Afghanistan is a good example of the sheer madness of American
foreign policy. There was a strong argument for targeting al-Qaeda and
ousting the Taliban in the aftermath of 9/11. There is a plausible
argument today for trying to tailor a speedy withdrawal to maximize the
chance, however small, that a liberal, democratic system might evolve in
Afghanistan.
But what conceivable argument was there for ever moving from immediate retaliation to long-term nation-building?
In a decade of fighting nearly 2000 Americans and 1000 coalition
personnel have died. Thousands more have been wounded, many severely.
The U.S. has spent more than $464 billion on the Afghan war. Vast bases
have risen out of nothing in nowhere to be filled with runways,
offices, fences, barracks, supplies, chow halls, vehicles, guns, and
people. Operations consume oceans of fuel and break down equipment.
Money flows to train and equip the Afghan security forces. And
Americans will continue to pay for the war for decades to come, caring
for service personnel who have suffered debilitating injuries.
Not just the fighting is costly. Since counter-insurgency operations
are based on winning support from the population, the U.S. government
is dedicated to utterly transforming an impoverished rural and tribal
society. The Pentagon, not to mention civilian “aid” agencies,
is supporting better governance, freer elections, and expanded
education of girls; underwriting construction of additional schools,
hospitals, roads, electricity projects, paying to train police and
“build capacity” in the Afghan government, and even helping to expand
cell phone coverage and internet access. Worthy endeavors all, but
matters for America’s Department of Defense?
Indeed, “Transition” is all the rage. Allied troops are supposed to
come out by 2014, but the respective governments insist that the
“international community” must remain involved for as long as
necessary. That means more equipment, training, advice, mentoring, and
money, lots of money. At least until Afghanistan is able to pay the
costs, which essentially means the U.S. and Europeans will be writing
checks forever.
This from heavily indebted states running deficits today and facing huge financial challenges tomorrow.
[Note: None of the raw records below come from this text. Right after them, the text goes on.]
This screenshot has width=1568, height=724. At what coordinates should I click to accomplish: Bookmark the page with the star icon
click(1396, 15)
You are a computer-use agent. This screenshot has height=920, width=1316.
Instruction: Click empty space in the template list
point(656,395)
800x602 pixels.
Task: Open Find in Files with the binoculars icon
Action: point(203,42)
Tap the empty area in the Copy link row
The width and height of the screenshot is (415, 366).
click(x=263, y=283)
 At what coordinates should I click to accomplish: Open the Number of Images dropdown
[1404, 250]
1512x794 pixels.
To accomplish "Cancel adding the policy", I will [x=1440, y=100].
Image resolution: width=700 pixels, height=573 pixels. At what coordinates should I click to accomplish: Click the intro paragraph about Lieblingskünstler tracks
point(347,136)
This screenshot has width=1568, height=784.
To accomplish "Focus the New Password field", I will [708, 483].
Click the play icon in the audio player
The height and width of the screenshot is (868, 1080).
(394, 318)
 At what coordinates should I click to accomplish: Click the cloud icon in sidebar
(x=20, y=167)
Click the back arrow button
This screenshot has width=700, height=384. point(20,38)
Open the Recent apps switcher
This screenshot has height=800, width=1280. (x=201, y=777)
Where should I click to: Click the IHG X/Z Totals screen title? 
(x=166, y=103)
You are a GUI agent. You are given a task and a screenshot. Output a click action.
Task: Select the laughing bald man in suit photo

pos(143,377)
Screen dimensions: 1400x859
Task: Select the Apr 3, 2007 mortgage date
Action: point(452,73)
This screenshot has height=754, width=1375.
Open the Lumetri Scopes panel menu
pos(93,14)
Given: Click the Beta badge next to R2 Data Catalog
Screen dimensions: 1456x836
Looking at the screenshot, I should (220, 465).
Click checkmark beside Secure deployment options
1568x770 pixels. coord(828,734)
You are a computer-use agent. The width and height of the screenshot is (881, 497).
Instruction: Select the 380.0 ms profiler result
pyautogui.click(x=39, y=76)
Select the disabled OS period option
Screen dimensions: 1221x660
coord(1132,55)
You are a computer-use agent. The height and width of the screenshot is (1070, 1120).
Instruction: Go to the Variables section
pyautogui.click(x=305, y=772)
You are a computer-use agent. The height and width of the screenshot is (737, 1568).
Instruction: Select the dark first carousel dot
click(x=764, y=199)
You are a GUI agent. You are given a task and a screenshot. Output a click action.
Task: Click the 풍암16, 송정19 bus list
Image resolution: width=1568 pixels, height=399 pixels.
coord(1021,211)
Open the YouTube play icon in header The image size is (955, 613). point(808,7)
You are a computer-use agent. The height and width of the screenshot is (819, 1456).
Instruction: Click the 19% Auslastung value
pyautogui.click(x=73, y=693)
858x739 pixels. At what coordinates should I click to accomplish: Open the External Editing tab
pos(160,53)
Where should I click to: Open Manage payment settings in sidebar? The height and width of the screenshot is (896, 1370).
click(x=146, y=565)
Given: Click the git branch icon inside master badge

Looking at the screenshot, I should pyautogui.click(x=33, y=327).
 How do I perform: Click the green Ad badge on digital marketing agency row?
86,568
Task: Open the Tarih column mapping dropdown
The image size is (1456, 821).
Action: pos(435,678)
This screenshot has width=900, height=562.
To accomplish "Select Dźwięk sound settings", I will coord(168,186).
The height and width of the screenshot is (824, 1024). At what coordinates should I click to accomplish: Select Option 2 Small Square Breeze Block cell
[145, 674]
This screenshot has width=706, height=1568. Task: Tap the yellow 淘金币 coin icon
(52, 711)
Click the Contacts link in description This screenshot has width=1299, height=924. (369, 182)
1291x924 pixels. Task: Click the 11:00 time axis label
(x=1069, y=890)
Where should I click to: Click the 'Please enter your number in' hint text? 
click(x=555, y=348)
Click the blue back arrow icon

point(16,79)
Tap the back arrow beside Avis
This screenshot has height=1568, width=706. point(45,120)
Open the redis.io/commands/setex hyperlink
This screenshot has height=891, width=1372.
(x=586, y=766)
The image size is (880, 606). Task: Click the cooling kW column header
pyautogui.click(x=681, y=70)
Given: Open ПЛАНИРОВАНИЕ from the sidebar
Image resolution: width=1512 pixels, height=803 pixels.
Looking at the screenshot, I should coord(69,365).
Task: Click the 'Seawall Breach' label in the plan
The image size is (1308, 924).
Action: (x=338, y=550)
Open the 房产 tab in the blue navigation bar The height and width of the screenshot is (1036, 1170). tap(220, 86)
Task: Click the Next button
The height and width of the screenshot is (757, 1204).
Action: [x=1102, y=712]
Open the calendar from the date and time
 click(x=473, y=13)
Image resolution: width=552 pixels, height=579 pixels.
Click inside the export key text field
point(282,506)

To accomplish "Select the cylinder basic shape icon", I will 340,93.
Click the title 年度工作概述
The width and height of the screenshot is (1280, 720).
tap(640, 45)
Even if a competent, honest, effective government ultimately arises
in Kabul, which today looks to be the stuff of fantasy, Afghanistan
should be America’s last nation-building venture. Afghans have faced
far more than their share of tragedy after more than three decades at
war, but there is little reason to believe that the coalition can
deliver permanent peace, prosperity, and modernity no matter how much it
spends. America does not have the resources to engage in social
engineering in the many other poor, war-torn nations around the globe.
It isn’t in the interest of Americans generally. It certainly isn’t in
the interest of members of the military.
Liberty is the most important political end. There are other,
higher human ends. But liberty allows us to pursue our ultimate
purpose. No matter who or where we are.